In order to provide undergraduate, post-baccalaureate, graduate, residents, fellows, and postdoctoral students from health disparity backgrounds with research training opportunities in domestic and international settings, the NIMHD Minority Health Research Training Program (MHRT) provides funding to U.S. institutions.
For more information about the Minority Health Research Training Program (MHRT), please ensure you read this article till the end as if contains all you need.
Students who wish to perform biomedical, clinical, social, or behavioral research at domestic sites or at particular low- and middle-income (LMIC) foreign locales are trained by institutions receiving MHRT financing. The regions of Latin America (Mexico, Central America, and South America), the Caribbean, Sub-Saharan and West Africa, and Southeast Asia are among the LMICs that are being targeted.

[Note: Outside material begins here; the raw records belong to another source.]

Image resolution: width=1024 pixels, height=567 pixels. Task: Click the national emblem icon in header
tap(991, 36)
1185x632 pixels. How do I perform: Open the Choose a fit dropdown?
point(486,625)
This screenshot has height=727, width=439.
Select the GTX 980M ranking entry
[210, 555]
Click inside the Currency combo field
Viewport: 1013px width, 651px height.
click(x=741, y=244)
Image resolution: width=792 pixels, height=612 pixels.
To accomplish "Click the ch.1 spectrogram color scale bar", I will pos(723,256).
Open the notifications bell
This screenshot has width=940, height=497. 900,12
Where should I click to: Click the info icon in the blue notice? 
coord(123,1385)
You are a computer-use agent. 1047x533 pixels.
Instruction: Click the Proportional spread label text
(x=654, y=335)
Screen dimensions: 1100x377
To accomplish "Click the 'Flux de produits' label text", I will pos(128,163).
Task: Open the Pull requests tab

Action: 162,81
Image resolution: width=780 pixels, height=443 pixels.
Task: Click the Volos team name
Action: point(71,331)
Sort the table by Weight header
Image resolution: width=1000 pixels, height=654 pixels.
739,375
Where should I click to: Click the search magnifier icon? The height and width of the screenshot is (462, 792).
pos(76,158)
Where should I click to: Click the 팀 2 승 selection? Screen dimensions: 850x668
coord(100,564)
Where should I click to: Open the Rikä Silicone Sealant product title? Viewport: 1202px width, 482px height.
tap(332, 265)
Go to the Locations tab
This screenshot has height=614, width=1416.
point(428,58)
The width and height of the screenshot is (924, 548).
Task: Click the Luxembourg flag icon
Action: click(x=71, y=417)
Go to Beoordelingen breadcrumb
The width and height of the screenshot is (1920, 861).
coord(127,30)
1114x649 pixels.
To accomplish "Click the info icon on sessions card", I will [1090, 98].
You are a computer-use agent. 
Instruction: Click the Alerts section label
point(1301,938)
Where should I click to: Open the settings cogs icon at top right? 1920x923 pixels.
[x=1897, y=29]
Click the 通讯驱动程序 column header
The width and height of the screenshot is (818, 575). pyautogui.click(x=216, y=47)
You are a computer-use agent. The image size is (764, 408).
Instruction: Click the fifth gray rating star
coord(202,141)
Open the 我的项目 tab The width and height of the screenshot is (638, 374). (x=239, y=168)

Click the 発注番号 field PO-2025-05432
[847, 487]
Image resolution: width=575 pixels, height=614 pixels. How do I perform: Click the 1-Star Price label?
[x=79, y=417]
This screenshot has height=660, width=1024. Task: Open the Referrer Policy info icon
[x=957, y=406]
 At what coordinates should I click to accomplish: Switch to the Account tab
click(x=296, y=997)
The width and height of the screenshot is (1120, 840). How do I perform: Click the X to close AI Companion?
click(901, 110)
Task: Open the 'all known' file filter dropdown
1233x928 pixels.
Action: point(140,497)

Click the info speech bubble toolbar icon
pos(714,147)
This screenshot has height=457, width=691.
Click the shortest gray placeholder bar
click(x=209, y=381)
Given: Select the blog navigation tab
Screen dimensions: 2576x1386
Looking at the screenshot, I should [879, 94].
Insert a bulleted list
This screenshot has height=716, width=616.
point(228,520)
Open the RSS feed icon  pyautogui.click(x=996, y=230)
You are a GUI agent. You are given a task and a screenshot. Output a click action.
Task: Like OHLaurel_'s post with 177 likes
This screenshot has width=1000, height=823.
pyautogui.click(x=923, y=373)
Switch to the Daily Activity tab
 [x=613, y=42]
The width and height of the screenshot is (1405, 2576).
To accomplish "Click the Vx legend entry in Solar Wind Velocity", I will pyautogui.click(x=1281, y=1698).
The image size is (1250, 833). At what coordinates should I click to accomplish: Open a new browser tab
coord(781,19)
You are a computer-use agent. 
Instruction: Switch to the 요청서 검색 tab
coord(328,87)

In particular for those who are further along in their professions, the training period lasts at least 10 to 12 weeks and occasionally even up to a full year.
While NIMHD was known as the Office of Research on Minority Health, MHRT (formerly MHIRT) was founded in 1993.
A MHRT grant now offers the academic institution that receives it funding of up to $250,000 per year for a maximum of 5 years. Typically, 8 to 12 students are enrolled in programs each year. An institution’s MHRT trainees must comprise at least 50% pre- and/or postdoctoral students each year.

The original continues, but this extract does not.